In 1956, after his orchestra performed at the Stratford Shakespearean Festival in Ontario, Canada (now simply called Stratford Festival), Ellington decided to pay musical tribute to the Bard by writing a set of pieces inspired by some of the plays’ main characters. He called four of the 12 pieces “sonnets,” as in “Sonnet to Hank Cinq” for Henry V, structuring them in 14 lines as Shakespeare did his poems.
“Such Sweet Thunder” is classic Ellington and Strayhorn — bold, sexy, harmonically surprising big-band music, with Ellington’s distinctive piano interludes and phenomenal solos by the orchestra’s star brass and sax players. For his 10-part suite, Farley dropped three of the 12 sections, revised the order somewhat and added “The Single Petal of a Rose,” from Ellington’s “The Queen’s Suite” of 1958.

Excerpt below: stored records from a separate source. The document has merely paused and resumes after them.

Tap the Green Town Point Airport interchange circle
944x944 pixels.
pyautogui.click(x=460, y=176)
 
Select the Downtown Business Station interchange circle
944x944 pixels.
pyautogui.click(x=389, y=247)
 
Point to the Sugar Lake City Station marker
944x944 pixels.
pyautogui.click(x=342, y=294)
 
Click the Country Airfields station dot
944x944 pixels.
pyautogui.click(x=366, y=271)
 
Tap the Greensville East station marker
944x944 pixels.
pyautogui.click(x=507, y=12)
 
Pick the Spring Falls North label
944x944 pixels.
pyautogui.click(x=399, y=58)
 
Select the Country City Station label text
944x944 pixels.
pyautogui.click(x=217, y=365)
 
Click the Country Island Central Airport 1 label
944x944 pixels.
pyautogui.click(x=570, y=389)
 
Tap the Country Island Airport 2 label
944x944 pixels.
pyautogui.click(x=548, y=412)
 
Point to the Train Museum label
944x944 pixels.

The musical links to Shakespeare’s characters can be hard to discern; in some cases, pieces written earlier were repurposed. For instance, “Half the Fun,” the Cleopatra number, was originally a piece called “Lately” that had nothing to do with the Egyptian queen. With its “exotic” drum beat, however, it works nicely. Farley’s Cleopatra was Ashley Murphy-Wilson, who entered held high by two male dancers. She then danced a pas de deux in front of three attendant groups of three dancers. Another highlight was “Sonnet in Search of a Moor,” in which Ariel Martinez danced to the piece’s slow pizzicato bass melody, a red-lit backdrop behind.
With a richer musical canvas than that of “Dowland Dances,” and using more of the 25-member company — at least 20 dancers were onstage at some points — Farley’s choreography for “Such Sweet Thunder,” with many jazzy touches (sometimes recalling the Jerome Robbins of “West Side Story”), had no problem “holding the stage.” One hopes that both he and Ishida will continue to have their works, so different in character, performed by TWB.